::: Material provided :::

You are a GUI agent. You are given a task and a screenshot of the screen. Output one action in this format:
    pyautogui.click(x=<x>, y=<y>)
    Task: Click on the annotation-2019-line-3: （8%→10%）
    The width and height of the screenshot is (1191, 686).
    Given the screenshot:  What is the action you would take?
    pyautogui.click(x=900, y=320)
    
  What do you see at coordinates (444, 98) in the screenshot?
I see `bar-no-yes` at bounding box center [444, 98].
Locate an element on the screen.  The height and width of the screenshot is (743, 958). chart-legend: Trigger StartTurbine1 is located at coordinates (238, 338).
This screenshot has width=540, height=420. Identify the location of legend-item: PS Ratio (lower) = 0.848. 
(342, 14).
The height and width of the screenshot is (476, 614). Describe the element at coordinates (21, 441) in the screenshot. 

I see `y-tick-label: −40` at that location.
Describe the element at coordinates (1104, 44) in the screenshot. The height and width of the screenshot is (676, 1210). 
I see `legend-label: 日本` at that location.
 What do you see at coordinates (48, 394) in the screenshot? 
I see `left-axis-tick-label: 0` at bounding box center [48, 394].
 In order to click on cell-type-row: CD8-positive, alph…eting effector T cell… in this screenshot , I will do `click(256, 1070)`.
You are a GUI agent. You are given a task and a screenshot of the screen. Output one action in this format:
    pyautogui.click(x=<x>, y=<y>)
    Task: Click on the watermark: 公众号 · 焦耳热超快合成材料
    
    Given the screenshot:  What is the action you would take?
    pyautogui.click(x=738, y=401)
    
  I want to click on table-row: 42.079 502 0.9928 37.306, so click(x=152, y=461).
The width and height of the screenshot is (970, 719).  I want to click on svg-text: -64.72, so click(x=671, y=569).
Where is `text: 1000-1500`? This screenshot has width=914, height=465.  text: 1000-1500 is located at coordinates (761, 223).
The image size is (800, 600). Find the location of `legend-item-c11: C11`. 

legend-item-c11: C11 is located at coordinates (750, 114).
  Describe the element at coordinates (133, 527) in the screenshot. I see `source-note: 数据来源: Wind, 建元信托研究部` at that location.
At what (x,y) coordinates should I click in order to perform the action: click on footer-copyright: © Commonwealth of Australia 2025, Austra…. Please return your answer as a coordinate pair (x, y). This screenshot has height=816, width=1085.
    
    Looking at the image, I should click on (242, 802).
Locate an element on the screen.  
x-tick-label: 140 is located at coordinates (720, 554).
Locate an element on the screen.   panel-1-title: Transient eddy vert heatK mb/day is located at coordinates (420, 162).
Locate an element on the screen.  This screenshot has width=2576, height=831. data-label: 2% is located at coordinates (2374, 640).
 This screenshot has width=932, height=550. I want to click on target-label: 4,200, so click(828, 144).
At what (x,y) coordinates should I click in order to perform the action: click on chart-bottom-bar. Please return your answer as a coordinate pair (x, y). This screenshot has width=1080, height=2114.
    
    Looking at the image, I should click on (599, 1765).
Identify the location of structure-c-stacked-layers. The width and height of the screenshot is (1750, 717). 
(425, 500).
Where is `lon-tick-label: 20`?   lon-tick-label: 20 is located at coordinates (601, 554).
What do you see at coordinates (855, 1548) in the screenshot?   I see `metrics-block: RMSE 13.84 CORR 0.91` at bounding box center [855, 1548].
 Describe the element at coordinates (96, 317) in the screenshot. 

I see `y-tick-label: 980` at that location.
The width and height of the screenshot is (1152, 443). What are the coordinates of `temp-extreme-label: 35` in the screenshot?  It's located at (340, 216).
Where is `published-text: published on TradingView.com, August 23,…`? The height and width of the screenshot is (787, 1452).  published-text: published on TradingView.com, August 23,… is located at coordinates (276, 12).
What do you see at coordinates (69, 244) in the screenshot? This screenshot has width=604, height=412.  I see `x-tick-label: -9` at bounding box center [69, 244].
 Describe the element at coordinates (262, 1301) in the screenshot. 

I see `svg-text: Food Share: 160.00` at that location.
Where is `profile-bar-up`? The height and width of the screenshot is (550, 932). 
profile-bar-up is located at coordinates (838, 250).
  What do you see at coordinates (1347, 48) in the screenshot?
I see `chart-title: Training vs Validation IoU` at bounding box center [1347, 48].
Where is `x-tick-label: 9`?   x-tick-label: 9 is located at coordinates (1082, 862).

:::

## [Task objective]
Reproduce the material verbatim, starting from its first line and stopping after the line that contains "pyautogui.click(x=900, y=320)".

## [Output below]
You are a GUI agent. You are given a task and a screenshot of the screen. Output one action in this format:
    pyautogui.click(x=<x>, y=<y>)
    Task: Click on the annotation-2019-line-3: （8%→10%）
    The width and height of the screenshot is (1191, 686).
    Given the screenshot:  What is the action you would take?
    pyautogui.click(x=900, y=320)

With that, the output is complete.